1929 Jimmy Hatlo Original Comic Art Gag Panel
Featuring College Football Gags
Originally Published in the San Francisco Call-Bulletin
Signed by Artist

Gag 1
Pop Warner extols a Stanford Indian to Jack up a Hurdle "Higher! Higher! Higher!" as a Mickey Mouse looking Cal Golden Bear jumps over hurdles for Santa Clara, Saint Marys, Washington State, Penn, Olympic Club, USC, Montana, Washington on their way to the Conference Title.

Gag 2
The Trojan War Horse Shakes Hooves with the Santa Clara Bronco and says "Put her there boy! You're technique was even better than mine!" as a Stanford Indian lays crashed in a barn with 2 hoof prints on his behind with the Caption "Horses! Horses! Horses! He just can't do a Goldarn Thing With Horses."

Gag 3
A USC Trojan sits in a Chair with a Dunce Cap on his Big Toe and a Newspaper nearby that states "Notre Dame 13, Trojans 12. Failure to Kick Goal Loses Game for Trojans." With the Caption "Of all the words of Tongue or Pen - The Saddest are these: It Might Have Been."

Gag 4
Roy "Wrong Way" Riegels is Depicted holding back a gang of football players with Cartoonishly elongated arms with the Caption "The Significance of that Number 'Eleven' is Obvious - A Whole Football Team Just by Itself."

SIZE - 21.5" x 23" Wide

CONDITION - Excellent for Age and Use.
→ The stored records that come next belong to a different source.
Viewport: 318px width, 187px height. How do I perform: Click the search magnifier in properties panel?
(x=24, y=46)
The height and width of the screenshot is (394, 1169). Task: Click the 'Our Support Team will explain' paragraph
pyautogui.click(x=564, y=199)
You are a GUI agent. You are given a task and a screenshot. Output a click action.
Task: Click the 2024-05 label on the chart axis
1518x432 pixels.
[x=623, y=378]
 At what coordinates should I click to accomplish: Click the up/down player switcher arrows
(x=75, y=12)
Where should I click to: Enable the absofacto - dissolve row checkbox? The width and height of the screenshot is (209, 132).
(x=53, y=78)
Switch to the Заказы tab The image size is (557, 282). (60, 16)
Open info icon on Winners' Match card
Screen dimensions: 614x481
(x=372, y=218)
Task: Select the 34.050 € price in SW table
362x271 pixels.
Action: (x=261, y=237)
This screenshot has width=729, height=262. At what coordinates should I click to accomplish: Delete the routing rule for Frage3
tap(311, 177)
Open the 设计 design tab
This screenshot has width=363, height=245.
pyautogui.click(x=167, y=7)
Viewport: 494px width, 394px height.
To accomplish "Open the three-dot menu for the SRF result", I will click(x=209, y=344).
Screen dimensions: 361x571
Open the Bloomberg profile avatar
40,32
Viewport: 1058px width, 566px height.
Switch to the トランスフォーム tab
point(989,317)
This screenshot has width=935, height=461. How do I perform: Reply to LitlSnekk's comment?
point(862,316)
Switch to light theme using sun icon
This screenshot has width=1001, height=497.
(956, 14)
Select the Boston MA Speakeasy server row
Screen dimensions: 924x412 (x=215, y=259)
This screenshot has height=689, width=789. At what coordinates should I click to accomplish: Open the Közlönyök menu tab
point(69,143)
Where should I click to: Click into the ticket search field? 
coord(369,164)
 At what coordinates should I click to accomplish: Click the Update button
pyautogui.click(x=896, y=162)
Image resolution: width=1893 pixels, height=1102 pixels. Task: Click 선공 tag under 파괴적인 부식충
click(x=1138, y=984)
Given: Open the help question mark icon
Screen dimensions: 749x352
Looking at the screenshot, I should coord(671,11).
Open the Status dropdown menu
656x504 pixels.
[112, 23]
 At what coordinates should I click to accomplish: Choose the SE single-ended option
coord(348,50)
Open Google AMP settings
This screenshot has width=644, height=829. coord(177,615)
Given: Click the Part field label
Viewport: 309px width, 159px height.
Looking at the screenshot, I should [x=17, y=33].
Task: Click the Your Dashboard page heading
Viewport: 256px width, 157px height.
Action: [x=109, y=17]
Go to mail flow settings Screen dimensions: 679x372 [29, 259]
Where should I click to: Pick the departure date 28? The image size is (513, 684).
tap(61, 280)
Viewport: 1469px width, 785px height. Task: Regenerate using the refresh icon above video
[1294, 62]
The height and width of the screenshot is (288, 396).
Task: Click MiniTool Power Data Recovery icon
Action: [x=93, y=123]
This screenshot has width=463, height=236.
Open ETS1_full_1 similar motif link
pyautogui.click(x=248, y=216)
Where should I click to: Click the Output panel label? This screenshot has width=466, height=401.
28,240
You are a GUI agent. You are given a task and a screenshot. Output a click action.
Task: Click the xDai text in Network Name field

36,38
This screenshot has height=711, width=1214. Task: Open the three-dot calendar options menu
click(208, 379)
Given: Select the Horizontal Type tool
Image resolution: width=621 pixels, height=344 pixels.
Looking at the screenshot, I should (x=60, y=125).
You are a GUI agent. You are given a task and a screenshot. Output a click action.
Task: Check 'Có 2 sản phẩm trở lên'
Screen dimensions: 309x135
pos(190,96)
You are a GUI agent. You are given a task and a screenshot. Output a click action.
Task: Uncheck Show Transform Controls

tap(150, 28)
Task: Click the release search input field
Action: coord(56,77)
Yellowing of Paper with Pinholes at Corners and Sides and a bit of Water Damage at Top Right.

ABOUT THE ARTIST
Jimmy Hatlo was an American cartoonist who created in 1929 the long-running comic strip and gag panel They'll Do It Every Time, which he wrote and drew until his death in 1963. Hatlo's other strip, Little Iodine, was adapted into a feature-length movie in 1946.

In an opinion piece for the July 22, 2013, Wall Street Journal, "A Tip of the Hat to Social Media's Granddad," veteran journalist Bob Greene characterized Hatlo's daily cartoons, which credited readers who contributed the ideas, as a forerunner of Facebook and Twitter. Greene wrote: "Hatlo's genius was to realize, before there was any such thing as an Internet or Facebook or Twitter, that people in every corner of the country were brimming with seemingly small observations about mundane yet captivating matters, yet lacked a way to tell anyone outside their own circles of friends about it. Hatlo also understood that just about everyone, on some slightly-below-the-surface level, yearned to be celebrated from coast to coast, if only for a day."